Por supuesto, el premio Nobel dejaría de ser quien fue si en ciertos trozos del texto no mostrara su veta contestataria, así las quejas por la mezquina acogida de sus conciudadanos a los inmigrantes sirios. Algo que le llegaba muy hondo, pues él mismo fue un inmigrante en Alemania. Nacido en esa extraña ciudad del Báltico, Danzig, que por un tiempo, el de su niñez y juventud, fue alemana y hoy es polaca. O cuando enhebra retahílas poéticas contra la canciller Merkel. La mayor parte del texto exhibe, en cambio, una veta poética y humor sobre el decaimiento físico del cuerpo, la pérdida del gusto y del olfato (pág.70), las visitas al hospital, las medicinas. El pasaje en que cuenta cómo el ebanista de la familia vino a tomarles a su mujer y a él medidas para el ataúd, transmite la paz de ánimo con que se enfrentaba al final.

A la orilla del viaje sin retorno miraba hacia el más allá, pero con un típico guiño grassiano. Quien le quita el sueño no es el Dios de su niñez, ahora se trata de un dron, que aniquila al enemigo desde la distancia. "Lo que de niño/me asustaba hasta ponerme el miembro tieso/era una frase - ‘Dios lo ve todo'-/ [...] pero ahora -desde que Dios ha muerto-/ da vueltas arriba un dron no tripulado que no me pierde de vista/con un ojo sin pestañear que ni duerme/y todo lo almacena, no puede olvidar nada" (pág.16). Quien comanda ese dron no siente nada. Su ataque al cuerpo resulta impersonal, aunque al atacado le resulta muy personal. Se muestra al final cogido entre el deseo de afirmar los motivos de vivir de una determinada manera, de su conciencia que vivía en armonía con el mundo, y el saber que todo terminará inexorablemente de una manera arbitraria. El destino personal, la trayectoria vital la fija uno mismo, si bien el final llega sin que podamos programarlo.

Este libro supone, pues, un adiós tranquilo, que relata sus afinidades y fobias, y muestra sus talentos, el de artista, escultor, pintor, que complementaron su lado de escritor. Grass reunía una vez al año a sus traductores, y todos ellos recuerdan que nunca regresaban a casa sin llevarse un recuerdo inesperado del talento del artista, una edición especial, un grabado, etcétera. Y al igual que Hemingway, su presencia física tendía a expandirse con la charla, la bebida, su sempiterna pipa hasta altas horas de la madrugada. Y, según descubrimos aquí, conservó el genio y la figura hasta el final, cuando sus pulmones y corazón pagaban los excesos, como le confesaba en una carta a su amigo y novelista John Irving, justo antes de morir.
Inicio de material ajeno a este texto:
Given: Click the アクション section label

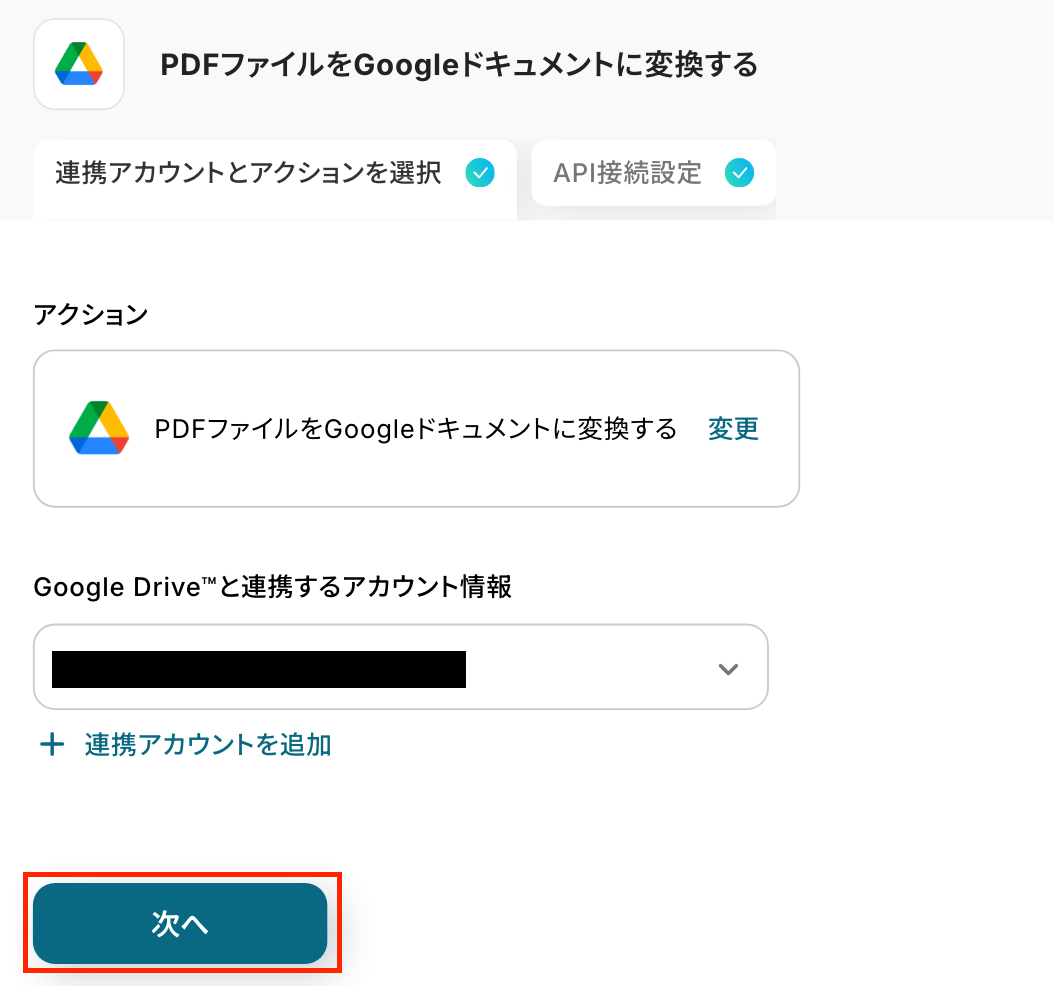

Su mayor logro artístico, el narrar la situación del hombre de posguerra, haciéndolo como si por encima hubiera una capa de la realidad mejor, mágica, que tapa las miserias. Algo que los grandes narradores hispanoamericanos, con García Márquez a la cabeza, aprenderían de él. Una forma de huir de la realidad sin abandonarla. El tambor del niño Oskar suena y lo seguirá haciendo en las mentes de cuantos se olvidan del pasado, llevados por la falta de conciencia moral. Grass y su obra simbolizan también la grandeza y la debilidad de su país y de nuestro tiempo. En fin, no puede uno menos que terminar apreciando la valentía del escritor, que hasta el mismo final de sus días, prefirió vivir en medio de la vida, apegado a la verdad de las cosas sencillas, que existir en esas nubes rosas de los que se acomodan al galardón asociado con lo normal, con la medianía vital e intelectual.